Sunday, August 15, 2010

"Life in a List"

1. My best friend's wedding was BEAUTIFUL! She looked gorgeous, and I am so happy for her. It was wonderful to get to be such a big part of her special day...and I think my speech went over pretty well, too, so that's a plus.

2. I'm sick of drama. That's all I'm going to say about that.

3. I think I'm getting the flu. One of the groomsmen yesterday had a fever, diarrhea, and was throwing up a lot. At least one of those is true for me right now (I will leave it up to you to decide which one), and my whole body just feels tired and achy. Probably because I haven't gotten more than 6 hours of sleep on any given night this week. And probably because yesterday I got up at 6 am (after going to sleep at 1 am) and was non-stop moving in sun and heat and a too-tight dress (making it difficult to breathe) and high-heels until almost 1 am this morning. And even though I'm crazy exhausted, I couldn't sleep any later than 8 am this morning. Probably because my stomach is bothering me. Probably because of the aforementioned possible flu and because of the even-more-aforementioned drama and the gut-churning anxiety that that has caused.

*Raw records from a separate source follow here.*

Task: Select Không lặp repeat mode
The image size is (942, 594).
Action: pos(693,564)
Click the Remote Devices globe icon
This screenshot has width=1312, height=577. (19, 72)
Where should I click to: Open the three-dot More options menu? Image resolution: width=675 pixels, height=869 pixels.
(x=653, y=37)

4. I got to see and dance with my husband last night!!! I haven't seen him all week, because while I've been with my best friend doing final wedding details, he's been working non-stop a few hours away from here. It was so nice to finally get to see him and talk with him again.

5. I'm sad that my husband had to go back to work last night after the reception and can't wait for tonight, when he is finally done working and I get to have him all to myself again.

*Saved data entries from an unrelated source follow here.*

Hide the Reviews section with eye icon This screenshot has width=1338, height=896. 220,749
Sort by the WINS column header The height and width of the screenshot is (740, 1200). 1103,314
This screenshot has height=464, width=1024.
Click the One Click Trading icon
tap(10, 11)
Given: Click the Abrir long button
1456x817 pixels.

6. I am exhausted. Did I mention that already?

7. I actually am excited to go back home (crazy, since I don't really like living in Boston), because this trip has been tiring. It has been really good up until now, but I'm not looking forward to the next two days...because the next two days are when I have to try to straighten out the drama mentioned earlier. Yuck. At this point, I just want to say, "Screw it all" and give up on my things ever not being dramatic. But I know that's not the right thing to do. It's just frustrating that it doesn't seem like I can ever do anything right. And the blame always rests squarely on me. Pretty impressive, right? Who knew that all the problems in the world were caused by me?

8. I have one more week to finish my summer class, and I am way behind. Yikes!

9. I only got out of bed an hour ago, and I'm already ready for a nap.